Je me recoiffe devant le miroir. J'ai beau déplacer des dizaines de fois mes cheveux, je ne trouve jamais le bon arrangement. Et Train qui m'appelle déjà de l'autre côté de la porte. Les minutes se sont écoulées beaucoup trop vite à mon goût. J'ai très peur. Cela ne me ressemble pas, pourtant. Peur de tout louper, peur de décevoir tout le monde.

Ma main tremble alors que je m'apprête à ouvrir la porte. Je ne peux pas. Je me regarde à nouveau, mais ce fichu miroir ne me renvois que l'image d'un pauvre trouillard, ce qui ne m'encourage guère. Je m'affaisse par terre et plonge mon visage dans mes mains. Je ne vais pas abandonner maintenant. Pas si près du but. Je dois respecter le code. Je suis un gentleman. Mais qu'est ce qu'un gentleman ?

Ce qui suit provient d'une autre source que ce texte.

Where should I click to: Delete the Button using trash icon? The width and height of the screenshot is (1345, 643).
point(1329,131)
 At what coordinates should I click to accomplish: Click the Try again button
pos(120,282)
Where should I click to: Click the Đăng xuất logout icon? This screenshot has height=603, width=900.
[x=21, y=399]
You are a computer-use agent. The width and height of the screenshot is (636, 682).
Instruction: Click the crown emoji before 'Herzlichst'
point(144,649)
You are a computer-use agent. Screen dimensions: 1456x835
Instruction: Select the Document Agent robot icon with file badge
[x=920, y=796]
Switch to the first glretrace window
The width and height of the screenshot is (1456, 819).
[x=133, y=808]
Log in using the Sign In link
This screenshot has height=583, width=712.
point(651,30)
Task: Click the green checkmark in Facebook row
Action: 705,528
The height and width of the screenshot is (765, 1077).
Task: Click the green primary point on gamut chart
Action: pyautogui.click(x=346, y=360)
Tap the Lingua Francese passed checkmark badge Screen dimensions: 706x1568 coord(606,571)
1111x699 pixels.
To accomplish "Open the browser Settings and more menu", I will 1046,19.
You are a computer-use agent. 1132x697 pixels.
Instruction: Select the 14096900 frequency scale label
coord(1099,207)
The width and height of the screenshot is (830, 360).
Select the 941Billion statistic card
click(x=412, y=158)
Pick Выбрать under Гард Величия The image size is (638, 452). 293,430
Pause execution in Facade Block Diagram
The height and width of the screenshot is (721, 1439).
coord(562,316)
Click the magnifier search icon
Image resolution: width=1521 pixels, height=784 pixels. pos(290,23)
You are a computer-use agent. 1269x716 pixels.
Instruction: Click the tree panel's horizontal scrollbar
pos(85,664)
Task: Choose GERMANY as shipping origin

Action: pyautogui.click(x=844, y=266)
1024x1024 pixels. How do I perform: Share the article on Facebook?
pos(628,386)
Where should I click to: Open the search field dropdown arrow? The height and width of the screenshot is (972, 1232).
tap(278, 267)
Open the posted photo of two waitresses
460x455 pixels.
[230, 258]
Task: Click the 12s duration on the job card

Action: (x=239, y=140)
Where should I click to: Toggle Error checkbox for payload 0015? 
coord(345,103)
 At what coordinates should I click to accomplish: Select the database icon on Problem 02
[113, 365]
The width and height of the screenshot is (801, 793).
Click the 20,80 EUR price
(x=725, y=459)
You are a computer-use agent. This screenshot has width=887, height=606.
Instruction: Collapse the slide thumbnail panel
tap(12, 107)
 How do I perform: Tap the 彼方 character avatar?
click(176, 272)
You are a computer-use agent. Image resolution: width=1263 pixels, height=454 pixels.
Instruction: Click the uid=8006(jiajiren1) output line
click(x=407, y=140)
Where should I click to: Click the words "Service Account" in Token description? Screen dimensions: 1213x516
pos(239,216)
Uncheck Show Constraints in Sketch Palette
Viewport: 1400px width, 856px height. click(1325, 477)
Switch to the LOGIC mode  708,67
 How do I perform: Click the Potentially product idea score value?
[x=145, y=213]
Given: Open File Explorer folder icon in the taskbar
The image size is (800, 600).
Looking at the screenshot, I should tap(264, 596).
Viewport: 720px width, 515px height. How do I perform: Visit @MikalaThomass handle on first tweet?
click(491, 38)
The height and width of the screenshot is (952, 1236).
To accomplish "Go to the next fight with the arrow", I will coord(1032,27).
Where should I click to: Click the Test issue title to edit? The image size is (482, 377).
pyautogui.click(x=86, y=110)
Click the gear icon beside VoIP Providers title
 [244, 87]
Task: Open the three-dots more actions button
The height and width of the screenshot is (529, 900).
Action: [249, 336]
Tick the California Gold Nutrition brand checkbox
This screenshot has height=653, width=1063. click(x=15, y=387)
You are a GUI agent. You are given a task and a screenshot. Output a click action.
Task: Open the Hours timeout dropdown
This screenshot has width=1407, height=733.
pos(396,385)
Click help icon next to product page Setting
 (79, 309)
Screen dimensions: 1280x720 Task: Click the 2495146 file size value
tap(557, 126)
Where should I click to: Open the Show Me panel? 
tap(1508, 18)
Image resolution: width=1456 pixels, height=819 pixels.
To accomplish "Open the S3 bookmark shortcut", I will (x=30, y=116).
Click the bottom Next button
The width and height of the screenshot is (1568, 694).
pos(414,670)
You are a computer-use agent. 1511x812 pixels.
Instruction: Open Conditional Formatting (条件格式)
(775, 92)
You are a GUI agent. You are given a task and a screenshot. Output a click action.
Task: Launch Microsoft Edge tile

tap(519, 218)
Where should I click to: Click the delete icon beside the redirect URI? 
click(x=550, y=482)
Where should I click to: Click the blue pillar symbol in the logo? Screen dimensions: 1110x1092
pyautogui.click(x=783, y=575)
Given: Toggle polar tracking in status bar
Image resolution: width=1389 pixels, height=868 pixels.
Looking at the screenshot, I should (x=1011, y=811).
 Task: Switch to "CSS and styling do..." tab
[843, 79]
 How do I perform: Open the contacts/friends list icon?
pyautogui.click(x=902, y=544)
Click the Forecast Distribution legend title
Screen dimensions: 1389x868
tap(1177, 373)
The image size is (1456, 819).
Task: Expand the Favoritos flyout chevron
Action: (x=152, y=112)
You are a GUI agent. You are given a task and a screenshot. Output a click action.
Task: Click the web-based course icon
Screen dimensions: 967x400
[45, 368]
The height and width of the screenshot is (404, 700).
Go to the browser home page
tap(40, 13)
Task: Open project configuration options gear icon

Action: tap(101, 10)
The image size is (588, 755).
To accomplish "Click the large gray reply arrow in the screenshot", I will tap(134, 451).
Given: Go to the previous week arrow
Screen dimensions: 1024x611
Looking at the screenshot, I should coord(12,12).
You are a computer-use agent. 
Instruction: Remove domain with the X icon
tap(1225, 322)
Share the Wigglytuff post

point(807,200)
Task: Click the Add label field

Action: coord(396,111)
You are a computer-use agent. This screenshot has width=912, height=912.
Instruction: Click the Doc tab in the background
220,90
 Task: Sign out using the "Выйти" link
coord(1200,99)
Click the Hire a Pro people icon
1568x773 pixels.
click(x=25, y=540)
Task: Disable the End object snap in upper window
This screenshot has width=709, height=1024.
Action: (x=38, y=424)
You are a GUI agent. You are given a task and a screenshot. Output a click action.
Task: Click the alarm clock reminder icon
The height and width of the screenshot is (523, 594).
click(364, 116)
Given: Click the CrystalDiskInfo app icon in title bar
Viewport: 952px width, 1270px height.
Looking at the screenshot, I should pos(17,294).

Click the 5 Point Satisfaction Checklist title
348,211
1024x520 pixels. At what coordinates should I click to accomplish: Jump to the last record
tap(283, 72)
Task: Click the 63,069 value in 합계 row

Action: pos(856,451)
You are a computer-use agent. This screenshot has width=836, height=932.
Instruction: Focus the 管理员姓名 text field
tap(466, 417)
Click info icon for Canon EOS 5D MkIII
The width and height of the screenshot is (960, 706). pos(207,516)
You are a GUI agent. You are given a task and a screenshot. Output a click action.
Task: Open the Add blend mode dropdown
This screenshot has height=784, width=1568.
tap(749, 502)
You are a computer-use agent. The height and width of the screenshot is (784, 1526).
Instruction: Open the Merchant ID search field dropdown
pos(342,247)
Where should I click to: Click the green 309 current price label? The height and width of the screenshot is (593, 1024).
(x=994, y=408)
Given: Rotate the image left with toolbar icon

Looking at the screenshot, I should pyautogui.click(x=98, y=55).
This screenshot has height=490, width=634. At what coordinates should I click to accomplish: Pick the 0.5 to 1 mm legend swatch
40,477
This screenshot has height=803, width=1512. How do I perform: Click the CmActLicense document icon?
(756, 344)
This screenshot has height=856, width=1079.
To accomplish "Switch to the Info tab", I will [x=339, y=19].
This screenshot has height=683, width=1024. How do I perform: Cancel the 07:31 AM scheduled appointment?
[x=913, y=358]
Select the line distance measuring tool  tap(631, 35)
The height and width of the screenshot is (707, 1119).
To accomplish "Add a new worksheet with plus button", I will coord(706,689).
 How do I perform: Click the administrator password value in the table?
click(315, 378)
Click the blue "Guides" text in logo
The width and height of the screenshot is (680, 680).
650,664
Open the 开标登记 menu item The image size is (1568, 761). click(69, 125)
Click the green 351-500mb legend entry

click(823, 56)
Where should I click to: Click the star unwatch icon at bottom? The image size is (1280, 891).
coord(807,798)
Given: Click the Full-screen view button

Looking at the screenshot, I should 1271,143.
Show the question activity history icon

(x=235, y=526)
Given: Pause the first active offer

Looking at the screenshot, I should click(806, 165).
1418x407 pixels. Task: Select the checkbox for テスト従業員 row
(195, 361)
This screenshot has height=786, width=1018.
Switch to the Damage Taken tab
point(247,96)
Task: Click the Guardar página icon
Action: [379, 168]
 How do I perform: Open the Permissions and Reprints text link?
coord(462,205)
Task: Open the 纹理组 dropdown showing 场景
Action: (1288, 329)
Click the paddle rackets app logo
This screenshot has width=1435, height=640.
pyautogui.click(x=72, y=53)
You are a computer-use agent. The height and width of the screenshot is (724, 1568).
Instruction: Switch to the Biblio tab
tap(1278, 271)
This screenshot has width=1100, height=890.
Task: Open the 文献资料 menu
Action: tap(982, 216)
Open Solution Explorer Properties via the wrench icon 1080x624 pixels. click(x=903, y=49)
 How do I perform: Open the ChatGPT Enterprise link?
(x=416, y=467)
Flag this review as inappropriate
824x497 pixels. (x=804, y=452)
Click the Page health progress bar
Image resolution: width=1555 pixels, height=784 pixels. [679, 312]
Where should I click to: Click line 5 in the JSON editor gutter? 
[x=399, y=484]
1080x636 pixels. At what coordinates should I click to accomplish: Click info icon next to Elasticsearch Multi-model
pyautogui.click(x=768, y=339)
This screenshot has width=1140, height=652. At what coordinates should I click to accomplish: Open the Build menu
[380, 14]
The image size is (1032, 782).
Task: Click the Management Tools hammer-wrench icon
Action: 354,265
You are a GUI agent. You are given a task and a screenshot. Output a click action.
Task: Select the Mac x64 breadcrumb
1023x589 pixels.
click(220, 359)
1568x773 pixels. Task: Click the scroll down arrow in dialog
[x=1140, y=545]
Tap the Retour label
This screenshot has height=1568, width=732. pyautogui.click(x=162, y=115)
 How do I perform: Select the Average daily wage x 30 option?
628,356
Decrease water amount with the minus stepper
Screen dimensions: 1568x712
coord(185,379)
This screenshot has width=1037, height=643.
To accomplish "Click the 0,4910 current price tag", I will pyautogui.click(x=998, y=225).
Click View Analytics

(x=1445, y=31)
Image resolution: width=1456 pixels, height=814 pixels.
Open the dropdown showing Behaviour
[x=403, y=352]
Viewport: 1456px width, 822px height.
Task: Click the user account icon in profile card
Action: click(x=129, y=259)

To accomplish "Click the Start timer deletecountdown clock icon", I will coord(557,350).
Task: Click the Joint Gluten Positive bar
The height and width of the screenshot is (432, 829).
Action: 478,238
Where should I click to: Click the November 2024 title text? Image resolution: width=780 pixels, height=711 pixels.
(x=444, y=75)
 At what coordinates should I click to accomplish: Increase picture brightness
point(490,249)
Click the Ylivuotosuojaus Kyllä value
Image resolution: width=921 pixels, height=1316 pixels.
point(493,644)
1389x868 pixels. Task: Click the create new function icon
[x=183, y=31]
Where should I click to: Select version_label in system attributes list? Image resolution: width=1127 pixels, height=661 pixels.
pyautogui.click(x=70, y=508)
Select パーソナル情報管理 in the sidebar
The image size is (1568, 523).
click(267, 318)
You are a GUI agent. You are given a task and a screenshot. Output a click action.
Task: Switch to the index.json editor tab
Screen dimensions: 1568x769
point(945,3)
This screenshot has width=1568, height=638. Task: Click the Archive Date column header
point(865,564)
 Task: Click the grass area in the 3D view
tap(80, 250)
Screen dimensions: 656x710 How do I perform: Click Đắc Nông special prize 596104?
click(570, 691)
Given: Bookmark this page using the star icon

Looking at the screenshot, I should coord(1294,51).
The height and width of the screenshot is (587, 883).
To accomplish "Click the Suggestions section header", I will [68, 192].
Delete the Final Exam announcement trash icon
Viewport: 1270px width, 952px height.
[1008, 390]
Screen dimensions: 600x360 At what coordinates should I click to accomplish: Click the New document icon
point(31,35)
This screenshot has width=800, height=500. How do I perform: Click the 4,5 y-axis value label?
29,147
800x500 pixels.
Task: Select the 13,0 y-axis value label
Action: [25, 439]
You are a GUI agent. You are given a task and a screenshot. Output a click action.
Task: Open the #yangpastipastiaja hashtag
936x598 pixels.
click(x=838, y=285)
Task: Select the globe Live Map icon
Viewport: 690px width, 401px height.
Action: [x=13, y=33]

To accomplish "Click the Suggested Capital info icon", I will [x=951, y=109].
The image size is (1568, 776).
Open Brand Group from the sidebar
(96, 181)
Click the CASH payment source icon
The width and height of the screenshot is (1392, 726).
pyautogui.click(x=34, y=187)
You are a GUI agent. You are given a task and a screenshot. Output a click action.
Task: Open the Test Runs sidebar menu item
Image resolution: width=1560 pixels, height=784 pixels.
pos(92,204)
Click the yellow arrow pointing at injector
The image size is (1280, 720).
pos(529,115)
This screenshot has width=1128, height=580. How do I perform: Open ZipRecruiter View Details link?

J'entends Train qui m'appelle encore de sa voix miaulante. Allez, il faut que je le fasse pour lui, je ne dois pas le décevoir. Pour toutes ces années de partenariat. Il avait tellement confiance en moi. Car je crois que je l'ai vraiment trouvé, mon autre moi. La personne que je dois rendre heureuse, car je suis né pour la rendre heureuse. Parce que... je l'aime. Voilà Eve qui vient me demander de venir. Allez, je dois le faire, car je ne veux pas que cette gamine est pour idole un homme lâche. Et puis je ne vais pas attendre que Rins elle-même vienne me supplier derrière la porte des toilettes. Ce serait plus qu'inverser les rôles. Je réponds à la princesse que j'arrive, d'une voix que j'essaye de rendre la plus naturelle possible. Je pose mon chapeau sur ma tête, j'arrange une toute dernière fois mes cheveux. Leur vert semble avoir repris de l'éclat. Je sors de la pièce, convaincu, déterminé mais tremblant. Je m'avance vers le séjour. Elle est là, en train de lire. Elle est vraiment belle. Je l'aime. Elle se retourne, et me regarde. Mon regard et le sien se croisent durant une éternelle seconde. Je prononce son nom avec une légèreté soudaine, et les mots sortent tout seul. Mon instinct de gentleman, peut-être. Je lui tends une petite boîte rose. Ses doigts délicats l'ouvre et son visage devient écarlate quand elle remarque la bague à l'intérieur. Elle s'approche de moi, mon coeur bat la chamade. Je m'apprête à parler, mais elle me pose son index sur mes lèvres. Son visage me paraît n'être qu'à un millimètre du mien. Nous sommes enlacés comme deux enfants qui s'aiment, sans penser. J'ai l'impression de me consumer comme une vulgaire brindille entre ses mains. Notre premier baiser. Mais je suis sûr que ce ne sera pas le dernier. Mon chapeau tombe. Mais pour la première fois de ma vie, je n'y prête aucune attention.